Food and Drug Law | Health Law and Policy | Law | President/Executive Department


In fall 2020, as the nation elected Joe Biden to be our Forty-Sixth President, Oregon voters also passed a noteworthy new drug law reform. Known as Measure 109, Oregon’s path-breaking law legalizes the use of psilocybin, a hallucinogenic substance found in magic mushrooms. Measure 109 is designed to unlock the therapeutic potential of psilocybin, which advocates tout as an effective and safe treatment for depression and other psychological conditions.

Given the burgeoning interest in psychedelics, many people are excited to see how Oregon’s psilocybin experiment pans out. But at this point, it remains unclear whether the experiment will even get off the ground.
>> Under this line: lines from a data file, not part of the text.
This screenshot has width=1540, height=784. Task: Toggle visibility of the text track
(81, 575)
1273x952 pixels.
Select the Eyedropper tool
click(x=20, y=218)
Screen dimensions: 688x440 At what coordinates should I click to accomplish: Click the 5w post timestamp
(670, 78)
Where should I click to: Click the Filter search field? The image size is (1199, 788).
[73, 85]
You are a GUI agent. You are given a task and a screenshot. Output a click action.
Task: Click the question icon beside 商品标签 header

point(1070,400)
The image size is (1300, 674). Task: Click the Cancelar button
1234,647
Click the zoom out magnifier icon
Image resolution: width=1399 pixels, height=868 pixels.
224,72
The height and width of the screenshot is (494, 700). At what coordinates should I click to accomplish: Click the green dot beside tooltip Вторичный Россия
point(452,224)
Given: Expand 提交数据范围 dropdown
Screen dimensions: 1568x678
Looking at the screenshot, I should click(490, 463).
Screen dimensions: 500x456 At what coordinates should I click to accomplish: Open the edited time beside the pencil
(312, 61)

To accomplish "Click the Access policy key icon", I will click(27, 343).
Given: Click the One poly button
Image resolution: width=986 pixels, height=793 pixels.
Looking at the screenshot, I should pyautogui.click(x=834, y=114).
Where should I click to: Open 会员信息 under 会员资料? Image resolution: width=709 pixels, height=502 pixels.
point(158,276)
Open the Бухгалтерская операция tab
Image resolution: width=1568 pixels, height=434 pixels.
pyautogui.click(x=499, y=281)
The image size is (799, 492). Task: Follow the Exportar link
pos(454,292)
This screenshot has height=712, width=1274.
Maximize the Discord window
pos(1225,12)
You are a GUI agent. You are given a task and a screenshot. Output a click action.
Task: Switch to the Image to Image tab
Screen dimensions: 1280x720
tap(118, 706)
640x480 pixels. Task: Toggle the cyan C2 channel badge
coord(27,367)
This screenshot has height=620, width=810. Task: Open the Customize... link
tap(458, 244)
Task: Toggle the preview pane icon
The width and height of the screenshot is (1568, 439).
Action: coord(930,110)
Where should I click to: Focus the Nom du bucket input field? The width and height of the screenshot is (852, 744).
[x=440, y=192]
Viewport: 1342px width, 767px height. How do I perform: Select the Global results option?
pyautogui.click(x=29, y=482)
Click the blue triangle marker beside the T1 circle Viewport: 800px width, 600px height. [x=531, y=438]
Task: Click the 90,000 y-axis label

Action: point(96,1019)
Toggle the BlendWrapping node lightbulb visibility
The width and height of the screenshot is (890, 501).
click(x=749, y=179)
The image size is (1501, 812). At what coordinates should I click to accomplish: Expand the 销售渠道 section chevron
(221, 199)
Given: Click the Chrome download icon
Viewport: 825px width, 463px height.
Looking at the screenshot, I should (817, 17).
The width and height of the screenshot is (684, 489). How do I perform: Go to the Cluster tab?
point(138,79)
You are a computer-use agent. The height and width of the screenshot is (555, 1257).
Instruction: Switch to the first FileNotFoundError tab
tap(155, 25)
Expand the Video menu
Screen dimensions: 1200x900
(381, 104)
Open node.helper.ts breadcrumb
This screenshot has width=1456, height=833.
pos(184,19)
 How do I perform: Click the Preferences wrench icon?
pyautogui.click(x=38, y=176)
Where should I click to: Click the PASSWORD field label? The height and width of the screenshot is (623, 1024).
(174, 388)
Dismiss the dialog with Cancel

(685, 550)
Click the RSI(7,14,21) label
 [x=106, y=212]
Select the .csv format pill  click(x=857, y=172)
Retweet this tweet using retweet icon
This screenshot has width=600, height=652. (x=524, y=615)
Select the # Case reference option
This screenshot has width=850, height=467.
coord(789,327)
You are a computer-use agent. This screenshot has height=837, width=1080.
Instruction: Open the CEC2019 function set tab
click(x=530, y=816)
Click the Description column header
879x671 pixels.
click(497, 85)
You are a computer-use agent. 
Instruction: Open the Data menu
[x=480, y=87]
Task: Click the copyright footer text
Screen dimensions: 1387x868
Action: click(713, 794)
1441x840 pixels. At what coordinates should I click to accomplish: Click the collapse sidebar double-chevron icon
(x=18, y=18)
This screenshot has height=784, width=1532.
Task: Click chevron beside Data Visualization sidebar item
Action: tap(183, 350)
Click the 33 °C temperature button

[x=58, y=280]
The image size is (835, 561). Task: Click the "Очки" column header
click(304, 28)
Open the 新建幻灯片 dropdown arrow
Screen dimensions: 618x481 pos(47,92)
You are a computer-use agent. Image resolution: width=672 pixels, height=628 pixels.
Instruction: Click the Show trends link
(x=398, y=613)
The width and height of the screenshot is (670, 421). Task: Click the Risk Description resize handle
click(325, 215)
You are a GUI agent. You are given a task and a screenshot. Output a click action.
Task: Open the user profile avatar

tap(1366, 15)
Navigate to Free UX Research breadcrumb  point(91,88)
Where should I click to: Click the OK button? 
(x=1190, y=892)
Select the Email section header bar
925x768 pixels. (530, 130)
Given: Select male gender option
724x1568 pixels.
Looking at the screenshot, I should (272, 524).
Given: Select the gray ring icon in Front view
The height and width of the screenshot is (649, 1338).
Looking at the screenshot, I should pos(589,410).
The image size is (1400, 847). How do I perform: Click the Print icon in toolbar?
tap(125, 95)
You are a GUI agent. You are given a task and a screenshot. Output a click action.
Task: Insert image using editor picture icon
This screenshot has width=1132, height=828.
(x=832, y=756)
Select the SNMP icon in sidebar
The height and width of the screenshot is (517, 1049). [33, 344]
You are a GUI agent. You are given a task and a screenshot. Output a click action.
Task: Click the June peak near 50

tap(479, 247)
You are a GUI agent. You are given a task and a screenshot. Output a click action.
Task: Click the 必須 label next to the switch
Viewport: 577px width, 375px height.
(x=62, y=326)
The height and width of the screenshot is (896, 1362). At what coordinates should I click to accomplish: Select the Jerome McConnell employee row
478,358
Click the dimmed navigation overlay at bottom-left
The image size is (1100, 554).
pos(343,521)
The main reason: we still do not know how the new Biden Administration will respond to Measure 109.

Federal law currently takes a very dim view of psilocybin. The federal Controlled Substances Act (CSA) classifies the drug as a Schedule I controlled substance, making it unlawful to possess, manufacture, or distribute outside the narrow confines of a federally approved clinical research trial. Federal law also proscribes a staggering array of activities related to supplying and using psilocybin, such as providing space where people can consume the drug. Federal law thus casts a long and dark shadow over Oregon’s road to reform and anyone taking a trip on that road.